Nebulized racemic epinephrine for extubation of newborn infants.

Author information

  • 1Grantley Stable Neonatal Unit, Royal Women's Hospital, Butterfield St, Herston, Brisbane, Queensland, Australia, 4029. mwdavies@ozemail.com.au



Following a period of mechanical ventilation, post-extubation upper airway obstruction can occur in newborn infants, especially after prolonged, traumatic or multiple intubations. The subsequent increase in upper airway resistance may lead to respiratory insufficiency and failure of extubation. The vasoconstrictive properties of epinephrine, and its proven efficacy in the treatment of croup in infants, has led to the routine use of inhaled nebulized epinephrine immediately post-extubation in some neonatal units. It is also recommended for neonates with post-extubation tracheal obstruction and stridor in neonatal and respiratory textbooks and reviews.

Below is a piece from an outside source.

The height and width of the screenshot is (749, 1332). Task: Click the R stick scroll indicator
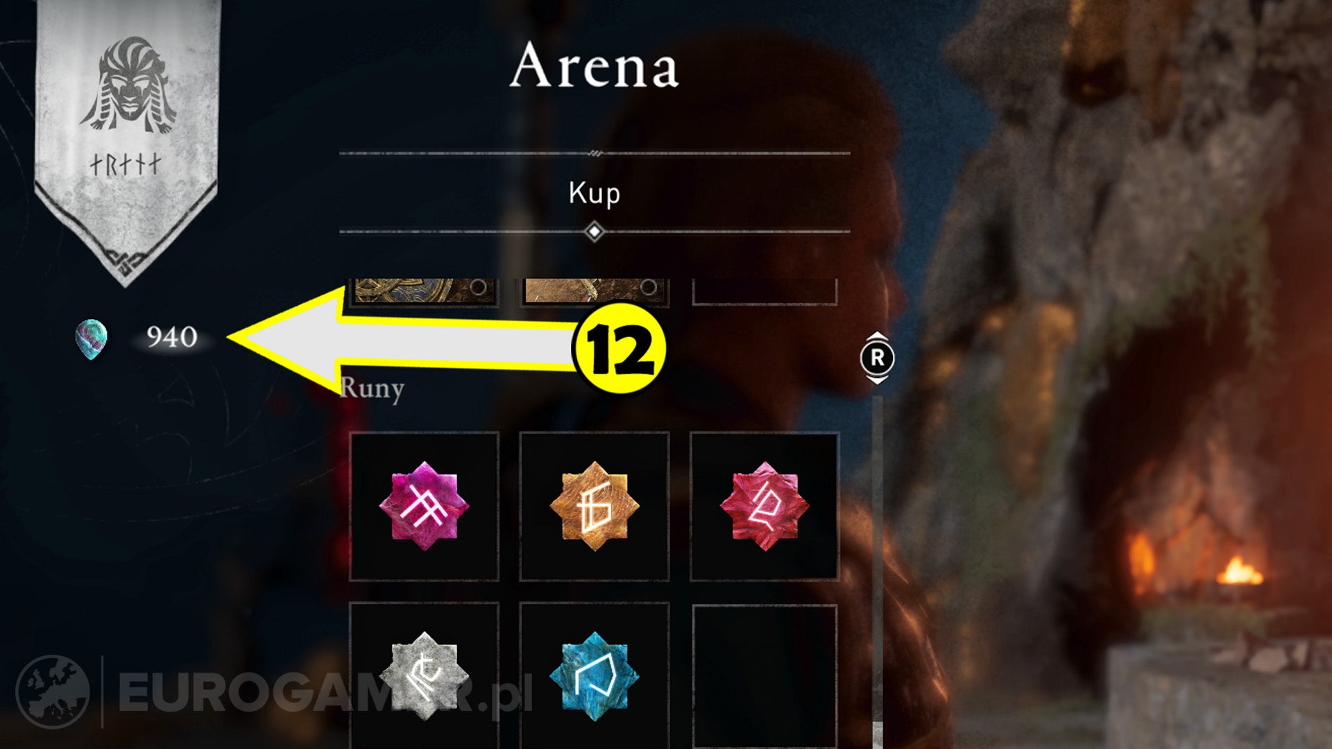tap(878, 358)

The primary objective was to assess whether nebulized epinephrine administered immediately after extubation in neonates weaned from IPPV decreases the need for subsequent additional respiratory support.

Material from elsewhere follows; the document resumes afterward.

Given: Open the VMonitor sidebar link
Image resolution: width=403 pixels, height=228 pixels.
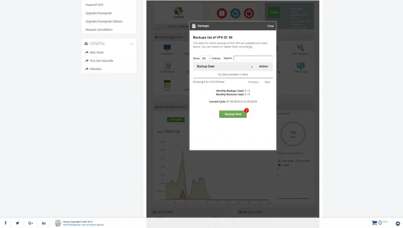Looking at the screenshot, I should (x=95, y=69).
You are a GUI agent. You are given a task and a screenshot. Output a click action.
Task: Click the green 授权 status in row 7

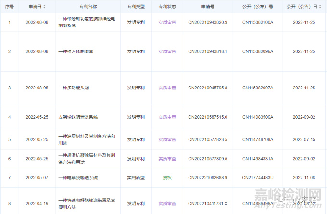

Searches were of: MEDLINE from 1966 to September 2000; CINAHL from 1982 to September 2000; Current Contents from 1994 to September 2000; and the Cochrane Controlled Trials Register (Cochrane Library Issue 3, 2000). These searches were updated to September 2001 for this review update. Previous searches up to March 1999 included the Oxford Database of Perinatal Trials, expert informants and journal hand searching mainly in the English language, previous reviews including cross references, abstracts, and conference and symposia proceedings.


All randomised and quasi-randomised control trials in which nebulized epinephrine was compared with placebo immediately post-extubation in newborn infants who have been weaned from IPPV and extubated, with regard to clinically important outcomes (i.e. need for additional respiratory support, increase in oxygen requirement, respiratory distress, stridor or the occurrence of side effects).


No studies met our criteria for inclusion in this review.


No studies were identified which looked at the effect of inhaled nebulized epinephrine on clinically important outcomes in infants being extubated.


Implications for practice: There is no evidence either supporting or refuting the use of inhaled nebulized racemic epinephrine in newborn infants. Implications for research: randomised controlled trials are needed comparing inhaled nebulized racemic epinephrine with placebo in neonates post-extubation. This should be looked at both as a routine treatment post-extubation and as specific treatment for post-extubation upper airway obstruction. Study populations should include the group of infants at highest risk for upper airway obstruction from mucosal swelling because of their small glottic and sub-glottic diameters (ie those infants with birthweights less than 1000 grams).